(Excerpt from a dataset)
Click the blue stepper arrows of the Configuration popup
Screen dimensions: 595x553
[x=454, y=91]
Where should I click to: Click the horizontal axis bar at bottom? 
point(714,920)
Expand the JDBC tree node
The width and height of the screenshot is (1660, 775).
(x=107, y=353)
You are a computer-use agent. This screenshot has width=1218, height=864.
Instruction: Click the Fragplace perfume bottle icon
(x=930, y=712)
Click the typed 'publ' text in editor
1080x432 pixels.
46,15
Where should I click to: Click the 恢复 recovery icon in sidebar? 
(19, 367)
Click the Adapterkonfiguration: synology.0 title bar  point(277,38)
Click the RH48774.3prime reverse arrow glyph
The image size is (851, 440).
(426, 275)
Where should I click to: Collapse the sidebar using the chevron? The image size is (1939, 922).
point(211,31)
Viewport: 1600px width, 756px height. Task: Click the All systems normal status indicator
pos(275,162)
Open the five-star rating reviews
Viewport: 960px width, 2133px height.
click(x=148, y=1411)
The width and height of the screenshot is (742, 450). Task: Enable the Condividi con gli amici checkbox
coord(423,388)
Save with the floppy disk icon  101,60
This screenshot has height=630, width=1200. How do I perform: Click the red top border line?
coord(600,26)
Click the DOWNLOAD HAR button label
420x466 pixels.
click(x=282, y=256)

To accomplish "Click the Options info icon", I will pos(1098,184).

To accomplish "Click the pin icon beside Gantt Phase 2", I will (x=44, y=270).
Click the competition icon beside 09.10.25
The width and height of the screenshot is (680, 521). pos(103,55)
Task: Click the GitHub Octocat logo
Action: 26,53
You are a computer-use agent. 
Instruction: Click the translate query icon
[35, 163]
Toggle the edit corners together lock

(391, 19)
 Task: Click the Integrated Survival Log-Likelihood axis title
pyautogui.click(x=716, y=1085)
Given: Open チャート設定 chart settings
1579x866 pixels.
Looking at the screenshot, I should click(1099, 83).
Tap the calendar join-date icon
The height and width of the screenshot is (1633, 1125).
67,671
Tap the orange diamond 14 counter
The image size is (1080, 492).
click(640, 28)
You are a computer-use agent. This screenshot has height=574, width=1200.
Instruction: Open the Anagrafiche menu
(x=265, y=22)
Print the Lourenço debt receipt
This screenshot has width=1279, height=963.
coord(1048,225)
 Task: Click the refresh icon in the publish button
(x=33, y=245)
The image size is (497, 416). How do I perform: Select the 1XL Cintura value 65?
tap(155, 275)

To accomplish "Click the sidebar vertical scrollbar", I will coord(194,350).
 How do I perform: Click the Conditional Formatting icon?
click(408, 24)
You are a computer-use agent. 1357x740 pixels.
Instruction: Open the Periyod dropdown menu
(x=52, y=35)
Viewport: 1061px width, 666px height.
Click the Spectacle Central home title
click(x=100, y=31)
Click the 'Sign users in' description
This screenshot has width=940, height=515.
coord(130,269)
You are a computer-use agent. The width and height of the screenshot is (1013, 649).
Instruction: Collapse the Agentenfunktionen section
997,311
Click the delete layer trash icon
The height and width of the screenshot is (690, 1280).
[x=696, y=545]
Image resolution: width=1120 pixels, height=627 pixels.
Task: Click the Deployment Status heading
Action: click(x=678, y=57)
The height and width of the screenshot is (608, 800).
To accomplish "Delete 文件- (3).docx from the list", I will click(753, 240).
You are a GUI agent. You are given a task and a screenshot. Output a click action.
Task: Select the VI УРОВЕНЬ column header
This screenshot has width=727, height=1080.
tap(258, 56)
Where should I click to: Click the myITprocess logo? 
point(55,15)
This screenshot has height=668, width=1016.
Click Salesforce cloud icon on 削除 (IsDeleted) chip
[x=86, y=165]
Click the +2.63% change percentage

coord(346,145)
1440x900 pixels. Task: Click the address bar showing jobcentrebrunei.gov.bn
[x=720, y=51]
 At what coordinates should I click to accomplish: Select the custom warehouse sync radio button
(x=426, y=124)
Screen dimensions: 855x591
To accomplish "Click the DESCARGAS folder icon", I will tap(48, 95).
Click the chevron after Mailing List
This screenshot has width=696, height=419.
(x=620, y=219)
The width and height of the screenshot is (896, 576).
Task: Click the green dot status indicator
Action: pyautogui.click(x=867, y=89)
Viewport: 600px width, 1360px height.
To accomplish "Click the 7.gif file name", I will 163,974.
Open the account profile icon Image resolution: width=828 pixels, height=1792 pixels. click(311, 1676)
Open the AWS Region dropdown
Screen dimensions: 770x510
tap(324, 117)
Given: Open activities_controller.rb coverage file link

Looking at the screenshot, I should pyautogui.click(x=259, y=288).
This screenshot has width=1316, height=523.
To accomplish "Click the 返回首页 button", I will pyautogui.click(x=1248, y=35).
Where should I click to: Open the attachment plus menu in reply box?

EXERCISE PROMPT:
Arrange the lines of the material above as a Markdown table with the columns Row and Line, numbering each line and leaving out the blank lines.

FINAL ANSWER:
| Row | Line |
|---|---|
| 1 | Click the blue stepper arrows of the Configuration popup |
| 2 | Screen dimensions: 595x553 |
| 3 | [x=454, y=91] |
| 4 | Where should I click to: Click the horizontal axis bar at bottom?  |
| 5 | point(714,920) |
| 6 | Expand the JDBC tree node |
| 7 | The width and height of the screenshot is (1660, 775). |
| 8 | (x=107, y=353) |
| 9 | You are a computer-use agent. This screenshot has width=1218, height=864. |
| 10 | Instruction: Click the Fragplace perfume bottle icon |
| 11 | (x=930, y=712) |
| 12 | Click the typed 'publ' text in editor |
| 13 | 1080x432 pixels. |
| 14 | 46,15 |
| 15 | Where should I click to: Click the 恢复 recovery icon in sidebar?  |
| 16 | (19, 367) |
| 17 | Click the Adapterkonfiguration: synology.0 title bar  point(277,38) |
| 18 | Click the RH48774.3prime reverse arrow glyph |
| 19 | The image size is (851, 440). |
| 20 | (426, 275) |
| 21 | Where should I click to: Collapse the sidebar using the chevron? The image size is (1939, 922). |
| 22 | point(211,31) |
| 23 | Viewport: 1600px width, 756px height. Task: Click the All systems normal status indicator |
| 24 | pos(275,162) |
| 25 | Open the five-star rating reviews |
| 26 | Viewport: 960px width, 2133px height. |
| 27 | click(x=148, y=1411) |
| 28 | The width and height of the screenshot is (742, 450). Task: Enable the Condividi con gli amici checkbox |
| 29 | coord(423,388) |
| 30 | Save with the floppy disk icon  101,60 |
| 31 | This screenshot has height=630, width=1200. How do I perform: Click the red top border line? |
| 32 | coord(600,26) |
| 33 | Click the DOWNLOAD HAR button label |
| 34 | 420x466 pixels. |
| 35 | click(x=282, y=256) |
| 36 | To accomplish "Click the Options info icon", I will pos(1098,184). |
| 37 | To accomplish "Click the pin icon beside Gantt Phase 2", I will (x=44, y=270). |
| 38 | Click the competition icon beside 09.10.25 |
| 39 | The width and height of the screenshot is (680, 521). pos(103,55) |
| 40 | Task: Click the GitHub Octocat logo |
| 41 | Action: 26,53 |
| 42 | You are a computer-use agent.  |
| 43 | Instruction: Click the translate query icon |
| 44 | [35, 163] |
| 45 | Toggle the edit corners together lock |
| 46 | (391, 19) |
| 47 |  Task: Click the Integrated Survival Log-Likelihood axis title |
| 48 | pyautogui.click(x=716, y=1085) |
| 49 | Given: Open チャート設定 chart settings |
| 50 | 1579x866 pixels. |
| 51 | Looking at the screenshot, I should click(1099, 83). |
| 52 | Tap the calendar join-date icon |
| 53 | The height and width of the screenshot is (1633, 1125). |
| 54 | 67,671 |
| 55 | Tap the orange diamond 14 counter |
| 56 | The image size is (1080, 492). |
| 57 | click(640, 28) |
| 58 | You are a computer-use agent. This screenshot has height=574, width=1200. |
| 59 | Instruction: Open the Anagrafiche menu |
| 60 | (x=265, y=22) |
| 61 | Print the Lourenço debt receipt |
| 62 | This screenshot has width=1279, height=963. |
| 63 | coord(1048,225) |
| 64 |  Task: Click the refresh icon in the publish button |
| 65 | (x=33, y=245) |
| 66 | The image size is (497, 416). How do I perform: Select the 1XL Cintura value 65? |
| 67 | tap(155, 275) |
| 68 | To accomplish "Click the sidebar vertical scrollbar", I will coord(194,350). |
| 69 |  How do I perform: Click the Conditional Formatting icon? |
| 70 | click(408, 24) |
| 71 | You are a computer-use agent. 1357x740 pixels. |
| 72 | Instruction: Open the Periyod dropdown menu |
| 73 | (x=52, y=35) |
| 74 | Viewport: 1061px width, 666px height. |
| 75 | Click the Spectacle Central home title |
| 76 | click(x=100, y=31) |
| 77 | Click the 'Sign users in' description |
| 78 | This screenshot has width=940, height=515. |
| 79 | coord(130,269) |
| 80 | You are a computer-use agent. The width and height of the screenshot is (1013, 649). |
| 81 | Instruction: Collapse the Agentenfunktionen section |
| 82 | 997,311 |
| 83 | Click the delete layer trash icon |
| 84 | The height and width of the screenshot is (690, 1280). |
| 85 | [x=696, y=545] |
| 86 | Image resolution: width=1120 pixels, height=627 pixels. |
| 87 | Task: Click the Deployment Status heading |
| 88 | Action: click(x=678, y=57) |
| 89 | The height and width of the screenshot is (608, 800). |
| 90 | To accomplish "Delete 文件- (3).docx from the list", I will click(753, 240). |
| 91 | You are a GUI agent. You are given a task and a screenshot. Output a click action. |
| 92 | Task: Select the VI УРОВЕНЬ column header |
| 93 | This screenshot has width=727, height=1080. |
| 94 | tap(258, 56) |
| 95 | Where should I click to: Click the myITprocess logo?  |
| 96 | point(55,15) |
| 97 | This screenshot has height=668, width=1016. |
| 98 | Click Salesforce cloud icon on 削除 (IsDeleted) chip |
| 99 | [x=86, y=165] |
| 100 | Click the +2.63% change percentage |
| 101 | coord(346,145) |
| 102 | 1440x900 pixels. Task: Click the address bar showing jobcentrebrunei.gov.bn |
| 103 | [x=720, y=51] |
| 104 |  At what coordinates should I click to accomplish: Select the custom warehouse sync radio button |
| 105 | (x=426, y=124) |
| 106 | Screen dimensions: 855x591 |
| 107 | To accomplish "Click the DESCARGAS folder icon", I will tap(48, 95). |
| 108 | Click the chevron after Mailing List |
| 109 | This screenshot has width=696, height=419. |
| 110 | (x=620, y=219) |
| 111 | The width and height of the screenshot is (896, 576). |
| 112 | Task: Click the green dot status indicator |
| 113 | Action: pyautogui.click(x=867, y=89) |
| 114 | Viewport: 600px width, 1360px height. |
| 115 | To accomplish "Click the 7.gif file name", I will 163,974. |
| 116 | Open the account profile icon Image resolution: width=828 pixels, height=1792 pixels. click(311, 1676) |
| 117 | Open the AWS Region dropdown |
| 118 | Screen dimensions: 770x510 |
| 119 | tap(324, 117) |
| 120 | Given: Open activities_controller.rb coverage file link |
| 121 | Looking at the screenshot, I should pyautogui.click(x=259, y=288). |
| 122 | This screenshot has width=1316, height=523. |
| 123 | To accomplish "Click the 返回首页 button", I will pyautogui.click(x=1248, y=35). |
| 124 | Where should I click to: Open the attachment plus menu in reply box? |